Problem details:
Omit all pictures, then retype exactly the lines from the one that contains "Task: Click the Neue Produkte search field" through the end of the listing.
————————
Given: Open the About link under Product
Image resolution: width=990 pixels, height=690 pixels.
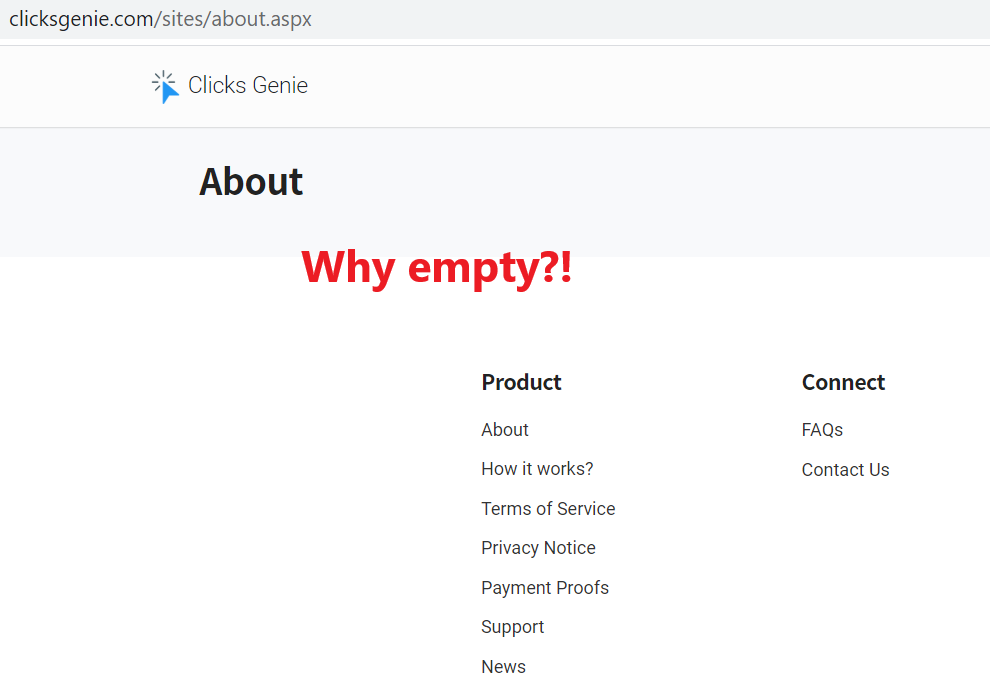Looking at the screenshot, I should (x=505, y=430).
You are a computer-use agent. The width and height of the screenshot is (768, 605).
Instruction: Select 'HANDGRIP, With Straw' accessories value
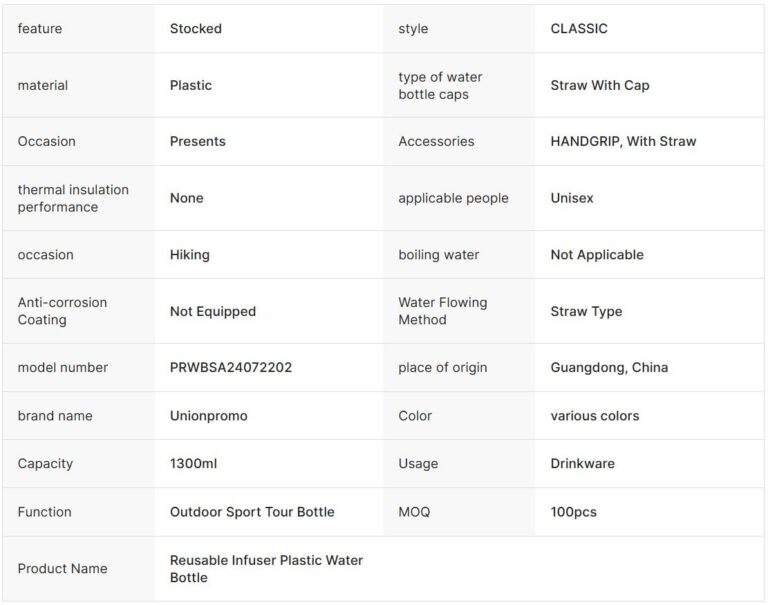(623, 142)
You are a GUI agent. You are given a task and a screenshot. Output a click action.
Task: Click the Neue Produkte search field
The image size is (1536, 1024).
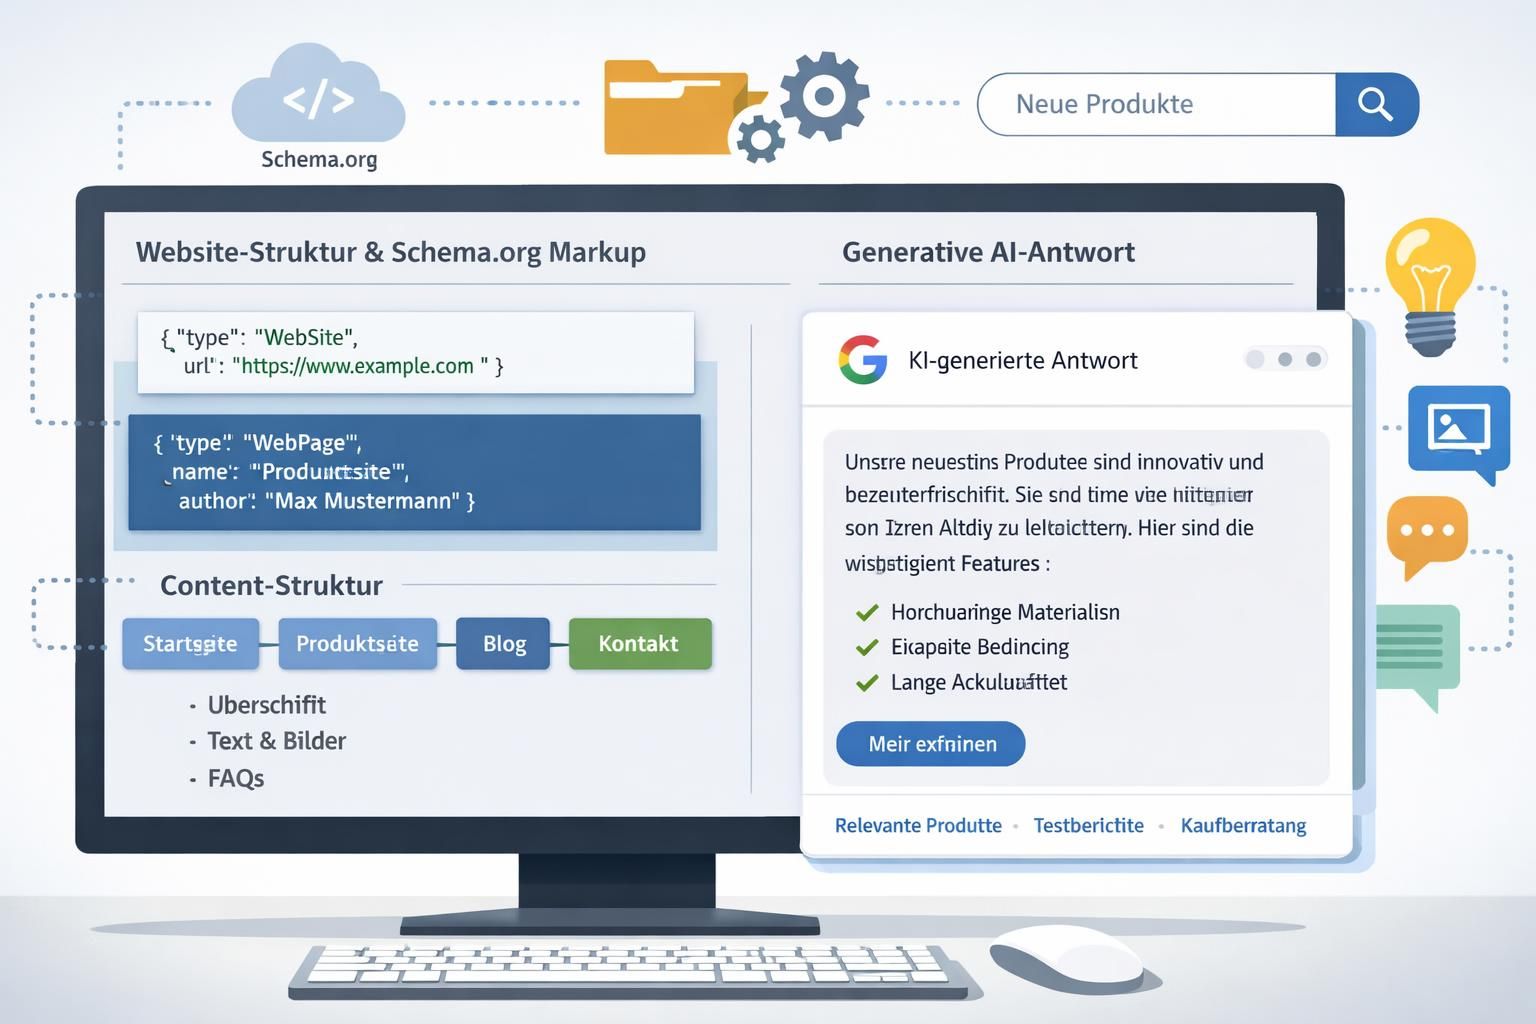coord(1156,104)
————————
Task output:
Task: Click the Neue Produkte search field
The image size is (1536, 1024).
coord(1156,104)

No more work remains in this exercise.